• **PROBLEM**: Reproduce the listing below word for word, every line in the same order and form.

— START —

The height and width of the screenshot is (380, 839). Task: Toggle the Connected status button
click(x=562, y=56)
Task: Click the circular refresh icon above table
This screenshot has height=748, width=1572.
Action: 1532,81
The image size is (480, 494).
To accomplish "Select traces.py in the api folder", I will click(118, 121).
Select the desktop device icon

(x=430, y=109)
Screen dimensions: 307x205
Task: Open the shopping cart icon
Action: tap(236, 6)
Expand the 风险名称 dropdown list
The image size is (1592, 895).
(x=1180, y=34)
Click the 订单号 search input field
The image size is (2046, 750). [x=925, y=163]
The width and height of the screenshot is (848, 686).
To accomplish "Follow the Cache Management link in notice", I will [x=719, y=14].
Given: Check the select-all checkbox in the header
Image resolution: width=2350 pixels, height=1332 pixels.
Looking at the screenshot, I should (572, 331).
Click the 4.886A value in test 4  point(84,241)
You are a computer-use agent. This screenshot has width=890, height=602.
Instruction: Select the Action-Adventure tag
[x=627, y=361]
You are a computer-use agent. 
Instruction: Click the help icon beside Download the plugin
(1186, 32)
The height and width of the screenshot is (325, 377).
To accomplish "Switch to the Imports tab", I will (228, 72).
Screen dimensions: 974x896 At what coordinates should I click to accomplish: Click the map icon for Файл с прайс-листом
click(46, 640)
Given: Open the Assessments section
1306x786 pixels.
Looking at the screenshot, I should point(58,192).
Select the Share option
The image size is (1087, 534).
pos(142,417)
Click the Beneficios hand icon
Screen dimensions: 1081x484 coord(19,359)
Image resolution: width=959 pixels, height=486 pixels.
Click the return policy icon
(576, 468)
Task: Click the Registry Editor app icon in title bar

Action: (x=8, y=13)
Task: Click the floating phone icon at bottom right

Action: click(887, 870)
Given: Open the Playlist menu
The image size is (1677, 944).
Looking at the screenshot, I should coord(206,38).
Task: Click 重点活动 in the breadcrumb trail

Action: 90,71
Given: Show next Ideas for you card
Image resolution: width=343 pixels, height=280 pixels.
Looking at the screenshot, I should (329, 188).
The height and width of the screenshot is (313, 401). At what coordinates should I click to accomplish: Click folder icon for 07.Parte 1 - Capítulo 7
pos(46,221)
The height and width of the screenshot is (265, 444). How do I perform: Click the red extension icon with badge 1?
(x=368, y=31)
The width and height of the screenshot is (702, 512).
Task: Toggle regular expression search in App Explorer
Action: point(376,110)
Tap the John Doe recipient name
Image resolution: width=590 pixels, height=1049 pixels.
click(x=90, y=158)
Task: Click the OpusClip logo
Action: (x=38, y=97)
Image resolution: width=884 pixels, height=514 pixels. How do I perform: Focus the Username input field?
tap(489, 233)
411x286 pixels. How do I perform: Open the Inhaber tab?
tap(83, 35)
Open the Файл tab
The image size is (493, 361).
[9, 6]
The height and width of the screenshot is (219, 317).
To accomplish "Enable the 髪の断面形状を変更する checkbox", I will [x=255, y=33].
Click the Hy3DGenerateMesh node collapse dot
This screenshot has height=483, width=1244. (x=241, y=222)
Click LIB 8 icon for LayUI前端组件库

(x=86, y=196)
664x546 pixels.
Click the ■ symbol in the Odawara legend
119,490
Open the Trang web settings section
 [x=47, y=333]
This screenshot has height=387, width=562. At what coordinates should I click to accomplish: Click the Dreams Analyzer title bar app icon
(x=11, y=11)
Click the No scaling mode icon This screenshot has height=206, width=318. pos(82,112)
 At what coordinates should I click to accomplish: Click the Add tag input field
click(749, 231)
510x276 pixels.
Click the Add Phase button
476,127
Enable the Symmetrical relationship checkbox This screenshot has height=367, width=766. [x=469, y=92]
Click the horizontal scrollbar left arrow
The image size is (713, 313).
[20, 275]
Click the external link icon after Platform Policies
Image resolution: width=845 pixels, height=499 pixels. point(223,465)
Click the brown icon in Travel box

— END —

• **FINISHED TASK**:
The height and width of the screenshot is (380, 839). Task: Toggle the Connected status button
click(x=562, y=56)
Task: Click the circular refresh icon above table
This screenshot has height=748, width=1572.
Action: 1532,81
The image size is (480, 494).
To accomplish "Select traces.py in the api folder", I will click(118, 121).
Select the desktop device icon

(x=430, y=109)
Screen dimensions: 307x205
Task: Open the shopping cart icon
Action: tap(236, 6)
Expand the 风险名称 dropdown list
The image size is (1592, 895).
(x=1180, y=34)
Click the 订单号 search input field
The image size is (2046, 750). [x=925, y=163]
The width and height of the screenshot is (848, 686).
To accomplish "Follow the Cache Management link in notice", I will [x=719, y=14].
Given: Check the select-all checkbox in the header
Image resolution: width=2350 pixels, height=1332 pixels.
Looking at the screenshot, I should (572, 331).
Click the 4.886A value in test 4  point(84,241)
You are a computer-use agent. This screenshot has width=890, height=602.
Instruction: Select the Action-Adventure tag
[x=627, y=361]
You are a computer-use agent. 
Instruction: Click the help icon beside Download the plugin
(1186, 32)
The height and width of the screenshot is (325, 377).
To accomplish "Switch to the Imports tab", I will (228, 72).
Screen dimensions: 974x896 At what coordinates should I click to accomplish: Click the map icon for Файл с прайс-листом
click(46, 640)
Given: Open the Assessments section
1306x786 pixels.
Looking at the screenshot, I should point(58,192).
Select the Share option
The image size is (1087, 534).
pos(142,417)
Click the Beneficios hand icon
Screen dimensions: 1081x484 coord(19,359)
Image resolution: width=959 pixels, height=486 pixels.
Click the return policy icon
(576, 468)
Task: Click the Registry Editor app icon in title bar

Action: (x=8, y=13)
Task: Click the floating phone icon at bottom right

Action: click(887, 870)
Given: Open the Playlist menu
The image size is (1677, 944).
Looking at the screenshot, I should coord(206,38).
Task: Click 重点活动 in the breadcrumb trail

Action: 90,71
Given: Show next Ideas for you card
Image resolution: width=343 pixels, height=280 pixels.
Looking at the screenshot, I should (329, 188).
The height and width of the screenshot is (313, 401). At what coordinates should I click to accomplish: Click folder icon for 07.Parte 1 - Capítulo 7
pos(46,221)
The height and width of the screenshot is (265, 444). How do I perform: Click the red extension icon with badge 1?
(x=368, y=31)
The width and height of the screenshot is (702, 512).
Task: Toggle regular expression search in App Explorer
Action: point(376,110)
Tap the John Doe recipient name
Image resolution: width=590 pixels, height=1049 pixels.
click(x=90, y=158)
Task: Click the OpusClip logo
Action: (x=38, y=97)
Image resolution: width=884 pixels, height=514 pixels. How do I perform: Focus the Username input field?
tap(489, 233)
411x286 pixels. How do I perform: Open the Inhaber tab?
tap(83, 35)
Open the Файл tab
The image size is (493, 361).
[9, 6]
The height and width of the screenshot is (219, 317).
To accomplish "Enable the 髪の断面形状を変更する checkbox", I will [x=255, y=33].
Click the Hy3DGenerateMesh node collapse dot
This screenshot has height=483, width=1244. (x=241, y=222)
Click LIB 8 icon for LayUI前端组件库

(x=86, y=196)
664x546 pixels.
Click the ■ symbol in the Odawara legend
119,490
Open the Trang web settings section
 [x=47, y=333]
This screenshot has height=387, width=562. At what coordinates should I click to accomplish: Click the Dreams Analyzer title bar app icon
(x=11, y=11)
Click the No scaling mode icon This screenshot has height=206, width=318. pos(82,112)
 At what coordinates should I click to accomplish: Click the Add tag input field
click(749, 231)
510x276 pixels.
Click the Add Phase button
476,127
Enable the Symmetrical relationship checkbox This screenshot has height=367, width=766. [x=469, y=92]
Click the horizontal scrollbar left arrow
The image size is (713, 313).
[20, 275]
Click the external link icon after Platform Policies
Image resolution: width=845 pixels, height=499 pixels. point(223,465)
Click the brown icon in Travel box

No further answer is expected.